:: DATA TO EXAMINE
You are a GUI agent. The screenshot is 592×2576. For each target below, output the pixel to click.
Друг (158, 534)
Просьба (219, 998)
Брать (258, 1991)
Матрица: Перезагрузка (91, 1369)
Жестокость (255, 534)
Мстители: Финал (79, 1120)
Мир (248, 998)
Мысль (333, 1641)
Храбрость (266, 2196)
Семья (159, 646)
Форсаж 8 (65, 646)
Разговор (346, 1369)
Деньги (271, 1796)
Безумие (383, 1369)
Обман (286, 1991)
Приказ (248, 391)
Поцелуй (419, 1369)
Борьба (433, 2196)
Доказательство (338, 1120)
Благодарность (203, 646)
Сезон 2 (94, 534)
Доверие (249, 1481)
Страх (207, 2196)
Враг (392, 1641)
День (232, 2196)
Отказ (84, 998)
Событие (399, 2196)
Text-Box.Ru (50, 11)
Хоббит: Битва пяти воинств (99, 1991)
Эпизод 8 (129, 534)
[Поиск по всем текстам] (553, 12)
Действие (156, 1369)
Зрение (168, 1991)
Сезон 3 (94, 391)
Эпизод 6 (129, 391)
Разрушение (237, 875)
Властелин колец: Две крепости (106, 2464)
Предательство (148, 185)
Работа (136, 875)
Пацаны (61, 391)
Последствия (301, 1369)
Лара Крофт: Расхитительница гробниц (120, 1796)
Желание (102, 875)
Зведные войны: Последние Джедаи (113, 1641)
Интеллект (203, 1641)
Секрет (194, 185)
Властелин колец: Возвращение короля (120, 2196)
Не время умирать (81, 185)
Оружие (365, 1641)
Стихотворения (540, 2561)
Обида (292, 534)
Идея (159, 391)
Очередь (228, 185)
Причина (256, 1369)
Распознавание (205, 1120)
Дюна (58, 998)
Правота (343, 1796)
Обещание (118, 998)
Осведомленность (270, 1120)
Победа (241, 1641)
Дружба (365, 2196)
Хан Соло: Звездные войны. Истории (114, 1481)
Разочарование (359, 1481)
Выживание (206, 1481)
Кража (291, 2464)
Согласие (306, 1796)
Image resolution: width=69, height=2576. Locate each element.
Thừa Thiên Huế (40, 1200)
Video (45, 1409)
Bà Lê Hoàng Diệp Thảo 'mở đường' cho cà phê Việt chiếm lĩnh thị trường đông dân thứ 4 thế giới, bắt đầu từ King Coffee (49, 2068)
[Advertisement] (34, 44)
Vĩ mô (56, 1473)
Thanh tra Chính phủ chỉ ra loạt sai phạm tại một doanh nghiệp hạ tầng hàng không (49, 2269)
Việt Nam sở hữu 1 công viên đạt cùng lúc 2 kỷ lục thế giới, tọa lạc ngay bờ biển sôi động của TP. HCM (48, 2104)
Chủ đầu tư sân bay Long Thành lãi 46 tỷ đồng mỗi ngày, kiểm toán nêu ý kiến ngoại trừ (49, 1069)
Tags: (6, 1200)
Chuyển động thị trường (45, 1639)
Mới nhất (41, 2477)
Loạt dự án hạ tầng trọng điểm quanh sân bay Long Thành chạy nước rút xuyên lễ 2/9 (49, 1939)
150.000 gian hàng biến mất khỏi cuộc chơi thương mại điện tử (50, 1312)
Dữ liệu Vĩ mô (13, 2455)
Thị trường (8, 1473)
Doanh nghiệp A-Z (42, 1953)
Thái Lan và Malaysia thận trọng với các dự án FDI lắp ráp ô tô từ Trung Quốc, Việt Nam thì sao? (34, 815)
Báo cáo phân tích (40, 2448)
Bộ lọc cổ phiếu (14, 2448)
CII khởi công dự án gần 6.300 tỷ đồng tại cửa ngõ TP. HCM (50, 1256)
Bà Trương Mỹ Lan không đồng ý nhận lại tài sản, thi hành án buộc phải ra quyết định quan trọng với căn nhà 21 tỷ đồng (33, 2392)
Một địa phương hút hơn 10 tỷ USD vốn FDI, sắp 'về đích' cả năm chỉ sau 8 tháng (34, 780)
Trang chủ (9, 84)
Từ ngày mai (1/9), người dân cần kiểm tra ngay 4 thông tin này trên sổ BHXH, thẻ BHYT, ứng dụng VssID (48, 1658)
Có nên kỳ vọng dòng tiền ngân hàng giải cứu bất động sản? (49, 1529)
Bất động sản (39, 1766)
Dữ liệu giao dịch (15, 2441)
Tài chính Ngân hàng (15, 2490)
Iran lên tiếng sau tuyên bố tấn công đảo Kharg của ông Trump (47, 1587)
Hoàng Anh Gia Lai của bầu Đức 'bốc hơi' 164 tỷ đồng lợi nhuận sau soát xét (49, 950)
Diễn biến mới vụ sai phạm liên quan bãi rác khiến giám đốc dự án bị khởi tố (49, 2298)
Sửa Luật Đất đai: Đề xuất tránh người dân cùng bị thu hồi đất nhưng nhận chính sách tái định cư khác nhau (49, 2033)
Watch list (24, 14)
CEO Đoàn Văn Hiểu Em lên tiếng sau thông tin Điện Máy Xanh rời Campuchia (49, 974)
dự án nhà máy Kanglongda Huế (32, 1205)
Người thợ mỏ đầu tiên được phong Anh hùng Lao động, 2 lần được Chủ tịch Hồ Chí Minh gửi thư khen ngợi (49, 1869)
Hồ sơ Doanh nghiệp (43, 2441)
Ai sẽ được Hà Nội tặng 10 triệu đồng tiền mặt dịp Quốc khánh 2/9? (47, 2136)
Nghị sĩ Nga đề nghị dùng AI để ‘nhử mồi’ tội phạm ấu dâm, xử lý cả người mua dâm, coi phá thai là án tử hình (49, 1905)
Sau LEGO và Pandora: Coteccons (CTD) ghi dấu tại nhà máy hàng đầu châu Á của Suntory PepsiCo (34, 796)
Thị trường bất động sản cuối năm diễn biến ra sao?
::::
The answer is the records above restated word for word from their opening line through the line that holds "Сезон 2 (94, 534)", both included, and nothing else.

» OUTPUT BELOW
You are a GUI agent. The screenshot is 592×2576. For each target below, output the pixel to click.
Друг (158, 534)
Просьба (219, 998)
Брать (258, 1991)
Матрица: Перезагрузка (91, 1369)
Жестокость (255, 534)
Мстители: Финал (79, 1120)
Мир (248, 998)
Мысль (333, 1641)
Храбрость (266, 2196)
Семья (159, 646)
Форсаж 8 (65, 646)
Разговор (346, 1369)
Деньги (271, 1796)
Безумие (383, 1369)
Обман (286, 1991)
Приказ (248, 391)
Поцелуй (419, 1369)
Борьба (433, 2196)
Доказательство (338, 1120)
Благодарность (203, 646)
Сезон 2 (94, 534)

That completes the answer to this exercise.